Award Winning Photographer Shares Favorite Lakeshore Images
Outdoor photographer Todd Reed celebrates his lifelong love for Mitten State with his new book, Todd Reed: 50 years seeing Michigan through a lens. Over the years, the award-winning photographer has taken numerous photos of the Lakeshore, from lighthouses to tulips to Coast Guard ships.
During his 33 years in the Coast Guard reserves, Reed was stationed for three years – 2000-02 – at the Dutch Coast Guard station, including during 9/11. During this tenure, he discovered his favorite locations to shoot in Ottawa, Allegan and Muskegon counties.
The edge of the lake checked in with the Ludington-based photographer and photography teacher to learn more about his passion for capturing Michigan in the great outdoors, his favorite places to photograph in our area, what inspires his passion and tips for capturing compelling images.
The Lakeshore: You’ve taken pictures of Lakeshore and Michigan for most of your life. How attractive is the region compared to exploring other parts of the world?
Todd Reed: I’ve lived most of my life along the Lakeshore in western Michigan. I know him intimately and love him passionately, from the power and beauty of Lake Michigan and the shore to the wooded trails of our parks and wilderness areas, and the wilds of our rivers. These are all pristine places of boundless beauty. No matter which direction you look or go, it’s easy to find scenic, wild, and unspoiled views in Michigan and along the Lakeshore. I don’t have to go anywhere else to find so much natural beauty around me.
TL: While you were stationed in Holland with the Coast Guard, what were your favorite places to photograph?
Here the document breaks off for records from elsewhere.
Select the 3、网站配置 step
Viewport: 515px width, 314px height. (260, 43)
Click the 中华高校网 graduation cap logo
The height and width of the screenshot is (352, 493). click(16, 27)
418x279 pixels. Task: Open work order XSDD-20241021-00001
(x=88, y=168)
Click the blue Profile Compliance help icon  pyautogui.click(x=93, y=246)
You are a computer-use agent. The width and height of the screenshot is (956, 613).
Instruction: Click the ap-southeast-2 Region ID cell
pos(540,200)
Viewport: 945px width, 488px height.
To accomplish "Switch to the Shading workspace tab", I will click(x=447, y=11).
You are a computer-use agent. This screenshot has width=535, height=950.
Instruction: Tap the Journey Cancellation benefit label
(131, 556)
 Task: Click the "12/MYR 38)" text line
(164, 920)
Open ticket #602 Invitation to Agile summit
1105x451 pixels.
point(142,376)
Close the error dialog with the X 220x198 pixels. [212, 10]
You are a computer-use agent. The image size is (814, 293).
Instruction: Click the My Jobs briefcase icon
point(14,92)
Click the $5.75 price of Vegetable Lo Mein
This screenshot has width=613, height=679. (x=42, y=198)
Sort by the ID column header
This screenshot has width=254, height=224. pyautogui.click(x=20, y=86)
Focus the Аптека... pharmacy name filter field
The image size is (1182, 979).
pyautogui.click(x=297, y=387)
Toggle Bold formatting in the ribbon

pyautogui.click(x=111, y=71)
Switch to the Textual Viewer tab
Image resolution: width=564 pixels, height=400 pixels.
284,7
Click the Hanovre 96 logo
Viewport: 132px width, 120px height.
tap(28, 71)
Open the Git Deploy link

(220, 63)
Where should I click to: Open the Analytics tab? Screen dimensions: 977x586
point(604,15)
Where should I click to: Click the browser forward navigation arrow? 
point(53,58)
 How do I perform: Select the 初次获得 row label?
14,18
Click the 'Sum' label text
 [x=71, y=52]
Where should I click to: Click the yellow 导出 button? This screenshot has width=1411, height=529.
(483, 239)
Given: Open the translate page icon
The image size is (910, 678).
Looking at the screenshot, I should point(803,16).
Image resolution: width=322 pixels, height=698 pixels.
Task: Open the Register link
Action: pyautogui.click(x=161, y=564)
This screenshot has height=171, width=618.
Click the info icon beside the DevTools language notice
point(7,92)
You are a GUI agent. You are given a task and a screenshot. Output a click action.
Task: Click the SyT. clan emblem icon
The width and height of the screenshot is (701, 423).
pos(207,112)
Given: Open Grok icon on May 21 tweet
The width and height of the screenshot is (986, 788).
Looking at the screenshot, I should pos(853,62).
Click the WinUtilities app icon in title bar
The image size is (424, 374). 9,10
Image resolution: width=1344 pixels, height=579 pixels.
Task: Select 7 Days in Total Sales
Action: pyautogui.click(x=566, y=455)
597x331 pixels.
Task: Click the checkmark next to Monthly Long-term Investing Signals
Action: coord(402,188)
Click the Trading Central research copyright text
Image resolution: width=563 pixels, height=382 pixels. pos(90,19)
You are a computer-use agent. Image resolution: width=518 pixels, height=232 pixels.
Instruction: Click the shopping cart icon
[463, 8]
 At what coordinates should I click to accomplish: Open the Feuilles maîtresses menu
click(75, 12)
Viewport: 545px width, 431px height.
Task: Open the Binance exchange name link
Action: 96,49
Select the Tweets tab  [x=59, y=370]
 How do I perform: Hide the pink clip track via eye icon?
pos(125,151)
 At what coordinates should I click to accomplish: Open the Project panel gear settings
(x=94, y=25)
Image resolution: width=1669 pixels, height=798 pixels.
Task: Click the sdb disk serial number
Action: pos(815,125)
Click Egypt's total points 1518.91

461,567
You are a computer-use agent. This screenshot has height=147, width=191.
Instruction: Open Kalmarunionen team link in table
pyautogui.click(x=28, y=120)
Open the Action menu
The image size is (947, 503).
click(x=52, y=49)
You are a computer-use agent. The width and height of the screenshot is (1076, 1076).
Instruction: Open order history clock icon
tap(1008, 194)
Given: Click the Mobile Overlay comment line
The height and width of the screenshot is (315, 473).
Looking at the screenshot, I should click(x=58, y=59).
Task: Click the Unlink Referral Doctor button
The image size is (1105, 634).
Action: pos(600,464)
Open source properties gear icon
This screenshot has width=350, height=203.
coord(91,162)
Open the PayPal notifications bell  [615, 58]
TR: In Holland, I loved photographing tulips and I still do. I loved seeing Holland’s lighthouse, “Big Red”, and taking a picture of it when I was not on duty. I also continue to be drawn to the pier and lighthouses in Grand Haven, especially to photograph them during storms. In Saugatuck, my favorite place to photograph is Saugatuck Dunes along Lake Michigan.
TL: People are taking more pictures than ever now that they always have their phones with them. Do you have any tips for people using their phones to take photos?
TR: If you’re into photography, invest in one of the best quality cameras you can afford. Fill the viewfinder with everything you want and everything you don’t want. And don’t forget to enjoy safe outdoor photography; no photo is worth your life.
TL: You’ve been teaching people for years how to take pictures. What’s the best piece of advice you share with them?
TR: Shoot, then get a lot closer and shoot again. Photograph what you think you want to include in your shot, then film part of that scene, then film part of that part. Your photography will improve instantly. Also track your heart with your camera. Ask yourself, “What turns me on enough to take this picture?” Answer this question, then highlight it with the position and technique of your camera.
TL: Why do you think your passion for photography has only grown over the years?
TR: I am a visual person. I have always liked to see the world around me. My passion for the past 50 years has been to see the world in pictures, whether or not I have a camera at eye level. I keep trying to see better; I know I can’t wait to do it until I die.
TL: What is the greatest attraction of Lakeshore for you?
TR: The power and beauty of the shores of Lake Michigan attracts me like nothing else. Trying to capture a magical moment with my camera in the teeth of the towering waves of Lake Michigan and hurricane force winds is my favorite adrenaline rush experience.